Read on to find out how the instrument works and why scientists are hoping to learn more about the composition of dust. Then, explore how to bring the science into your classroom with related climate lessons that bridge physical sciences with engineering practices.

Why It’s Important

Scientists have long studied the movements of dust. The fact that dust storms can carry tiny particles great distances was reported in the scientific literature nearly two centuries ago by none other than Charles Darwin as he sailed across the Atlantic on the HMS Beagle. What still remains a mystery all these years later is what that dust is made of, how it moves, and how that affects the health of our planet.

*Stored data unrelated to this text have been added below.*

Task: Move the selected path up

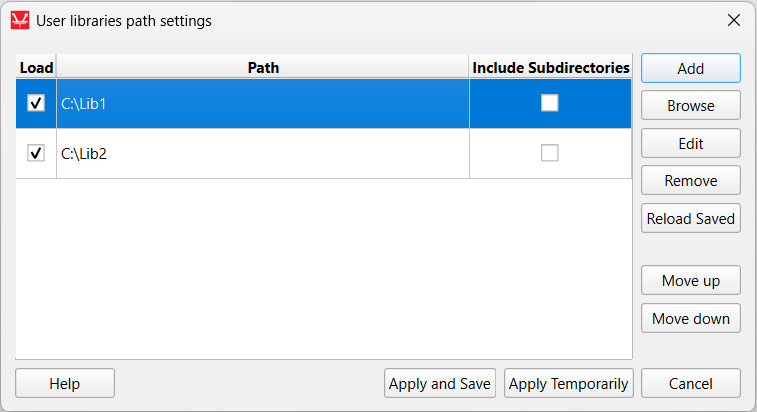Action: pos(690,281)
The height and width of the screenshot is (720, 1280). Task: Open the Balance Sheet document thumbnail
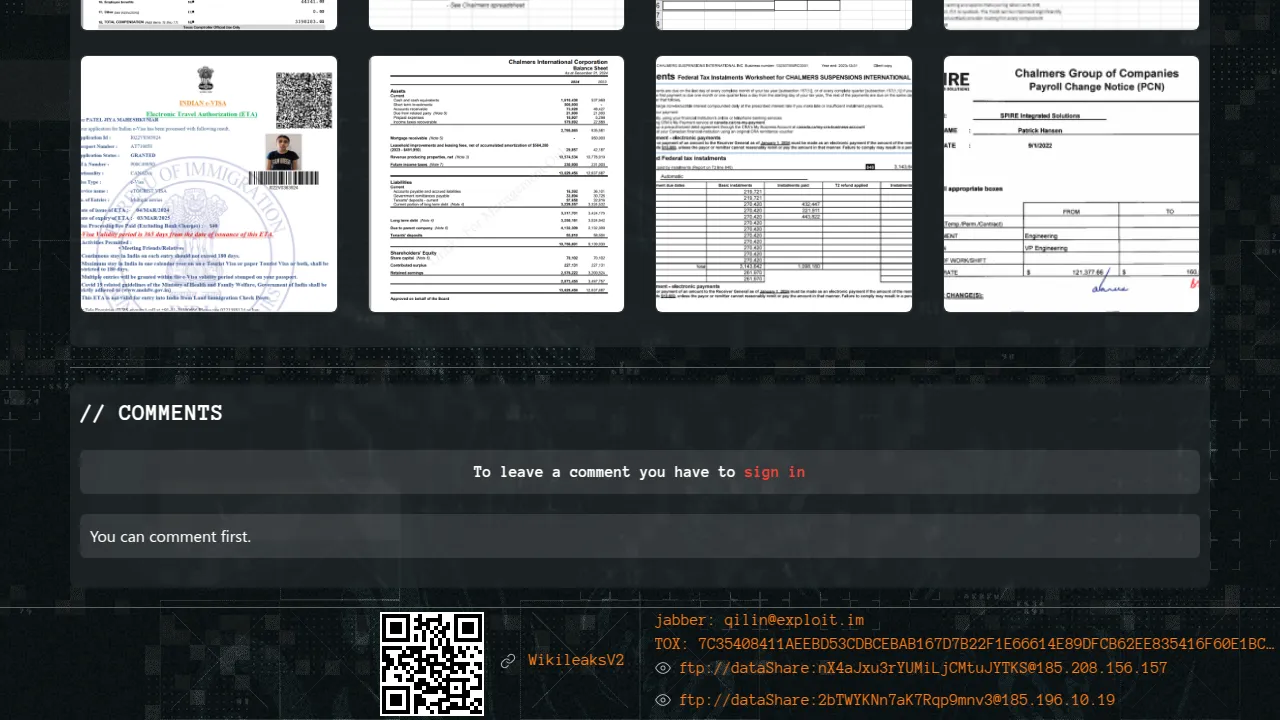[496, 184]
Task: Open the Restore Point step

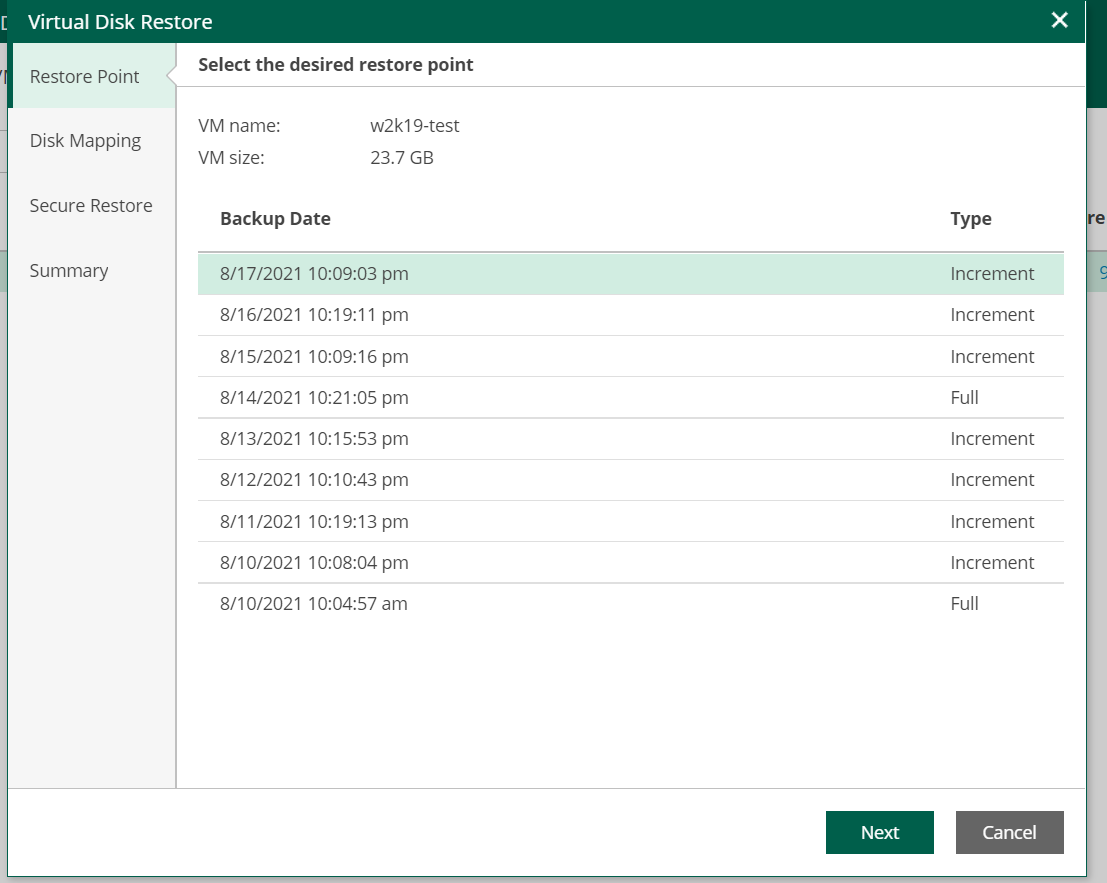Action: click(x=85, y=77)
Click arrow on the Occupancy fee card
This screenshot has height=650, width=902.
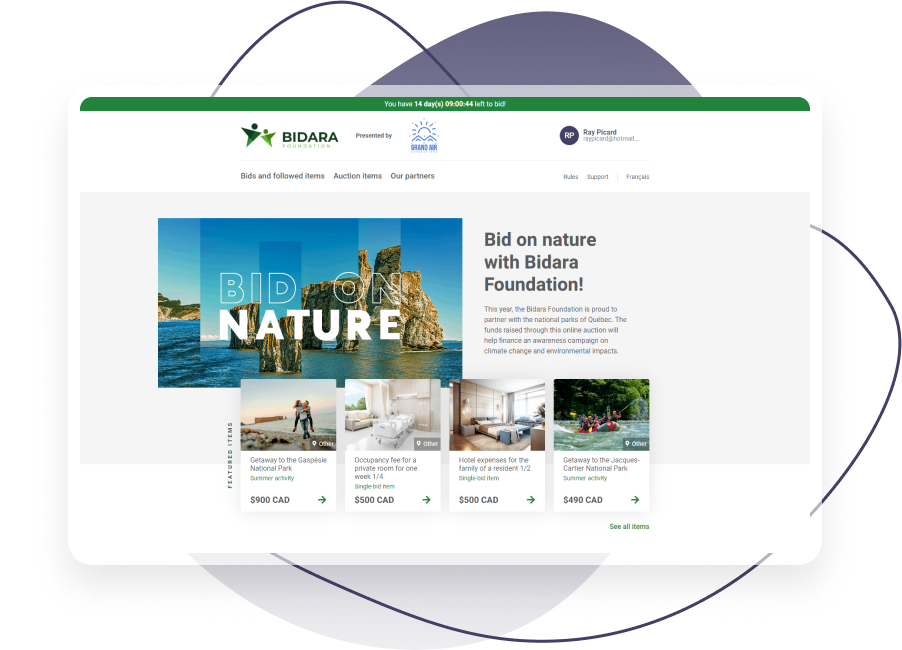[x=426, y=500]
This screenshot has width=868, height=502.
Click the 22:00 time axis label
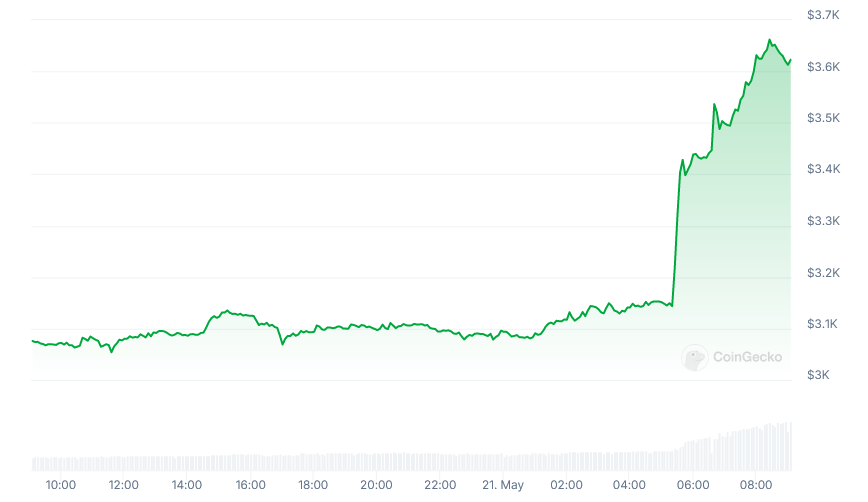click(x=439, y=486)
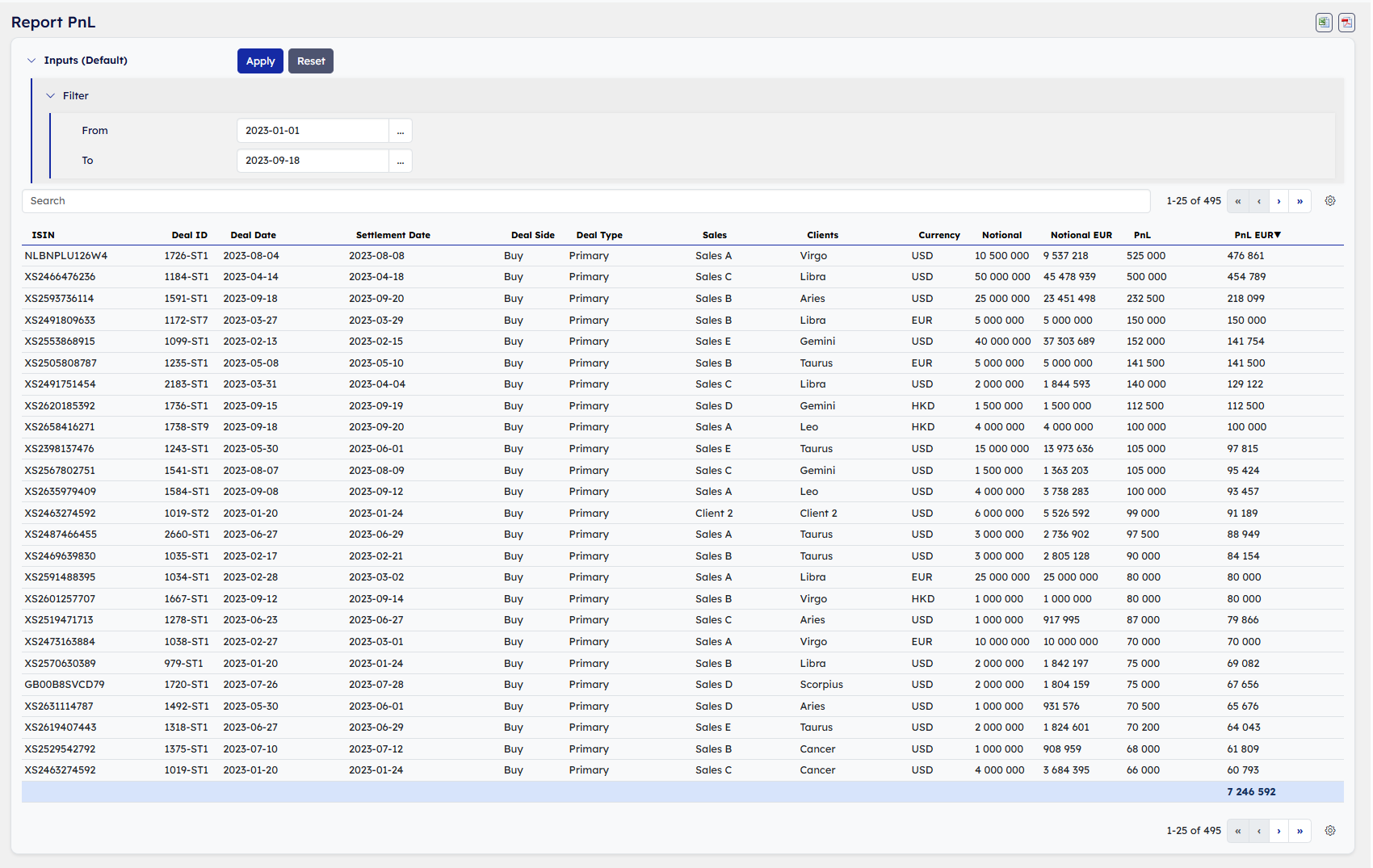Jump to first page in bottom pagination
This screenshot has width=1373, height=868.
(x=1237, y=831)
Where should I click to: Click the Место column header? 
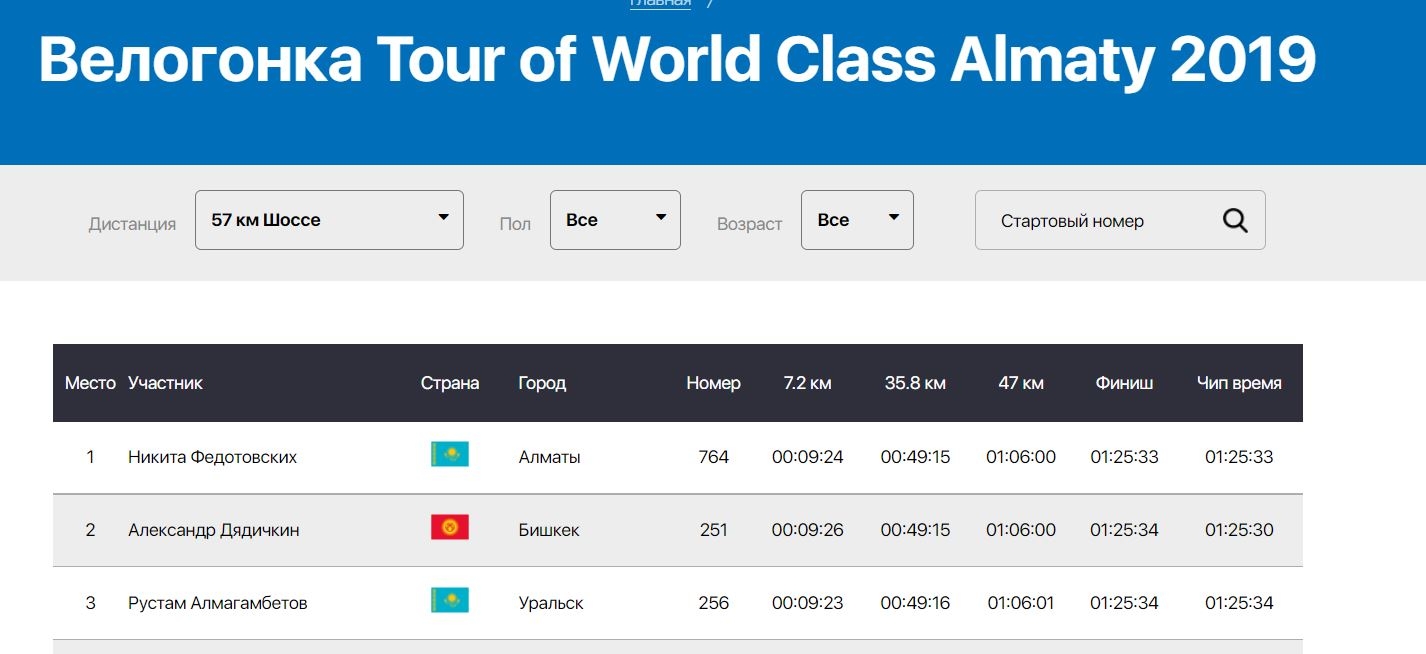90,383
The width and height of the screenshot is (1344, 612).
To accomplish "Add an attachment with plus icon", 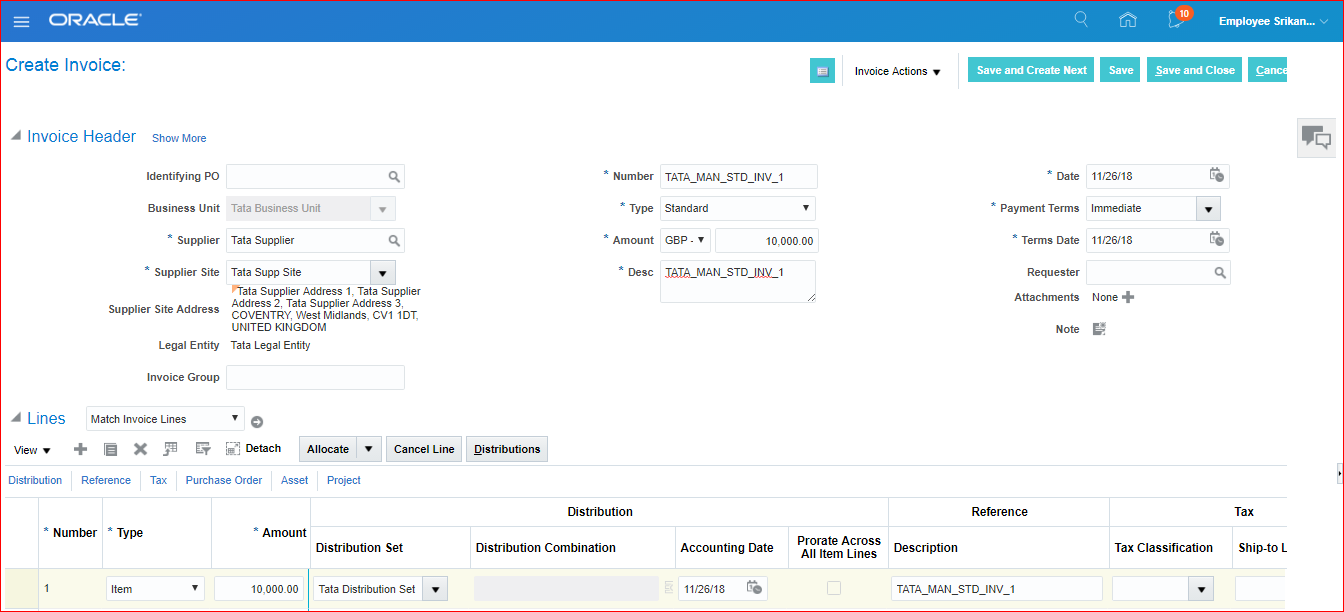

For example, we now know that dust deposited on snow speeds up snow melt even more than increased air temperature. That is to say, that dust traveling to cold places can cause increased snow melt.

Sharp mountain peaks are covered in splotches of snow with a fine coating of dust visible on top of the snow.

A coating of dust on snow speeds the pace of snowmelt in the spring. Credit: NASA | + Expand image

Dust can affect air temperatures as well. For example, dust with more iron absorbs light and can cause the air to warm, while dust with less iron reflects light and is responsible for local cooling. Iron in dust can also act as a fertilizer for plankton in oceans, supplying them with nutrients needed for growth and reproduction.

A plume of dust eminates from over the Copper River in Alaska, spreading out as this series of overhead satellite images progresses.

A plume of dust is shown emanating from over Alaska's Copper River in October 2016 in these images captured by the Moderate Resolution Imaging Spectroradiometer, or MODIS, instrument on NASA’s Terra and Aqua satellites. Dust storms play a key role in fueling phytoplankton blooms by delivering iron to the Gulf of Alaska. Credit: NASA | › Full image and caption

Floating dust potentially alters the composition of clouds and how quickly or slowly they form, which can ultimately impact weather patterns, including the formation of hurricanes. That’s because clouds need particles to act as seeds around which droplets of moisture in the atmosphere can form. This process of coalescing water particles, called nucleation, is one factor in how clouds form.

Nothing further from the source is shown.